O cheiro estava delicioso. O lombo inteiro do porco selvagem, atravessado por uma vara verde, estava apoiado em duas forquilhas enfiadas no chão. Embaixo, num buraco raso, cavado com a faca de caça, um braseiro vivo assava a carne.

Num improvisado fogão de pedras, estava a frigideira, onde havia feito vários bolinhos de farinha de trigo e também aquecido a água para fazer um café.

Abriu uma pequena caixa e sorriu. Ali havia sabonetes, cotonetes, fio dental, escovas, dentifrícios e material para barbear-se. Alguns hábitos civilizados eram impossíveis de se perder, pensou. Despiu-se completamente, pegou um sabonete e desceu até o rio.

Verificou se o barco estava bem amarrado, colocou mais alguns ramos cheios de folhas verdes sobre os tambores plásticos de gasolina e molhou-os para evitar evaporação. Feito isso, foi entrando lentamente na água fresca e transparente do Abunã. Quando a água estava pela cintura parou. Então abaixou-se até submergir a cabeça, ergueu-se e começou a ensaboar-se.
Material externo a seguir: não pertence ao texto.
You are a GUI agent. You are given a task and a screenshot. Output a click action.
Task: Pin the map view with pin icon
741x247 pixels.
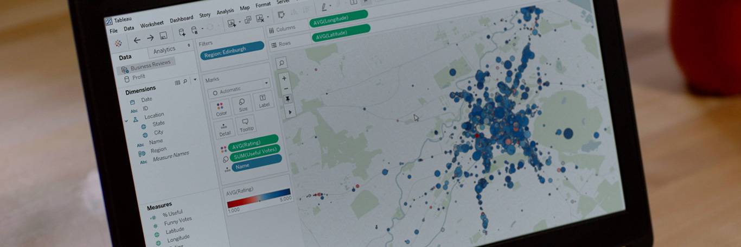coord(288,99)
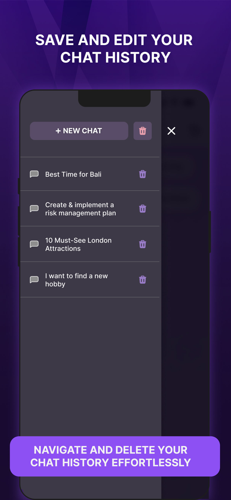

A água estava agradável e ele sabia que no Abunã não havia piranhas em número suficiente para representar algum perigo. Deixou o sabonete na margem e virando-se mergulhou de cabeça, nadou por baixo da água com os olhos abertos, observando a areia branca e fina do fundo, alguns seixos arredondados e alguns peixe minúsculos que estavam a sua volta. Era impressionante como era límpida a água do Abunã.

Emergiu e deu algumas braçadas vigorosas contra a correnteza leve do rio e depois voltou para o pequeno acampamento.

Ainda nu, sentou-se na cadeira dobrável de lona e começou a comer a carne assada com os bolinhos de farinha acompanhados pelo café.

E pensar que há apenas três dias atrás estava em São Paulo, arrumando as coisa para a viagem, limpando e lubrificando as armas, escolhendo os livros que traria... Reviu mentalmente seu amplo apartamento, a imensa biblioteca, a sala de ginástica com aparelhos e um " tatami " onde duas vezes por semana um professor coreano vinha dar-lhe aulas de artes marciais.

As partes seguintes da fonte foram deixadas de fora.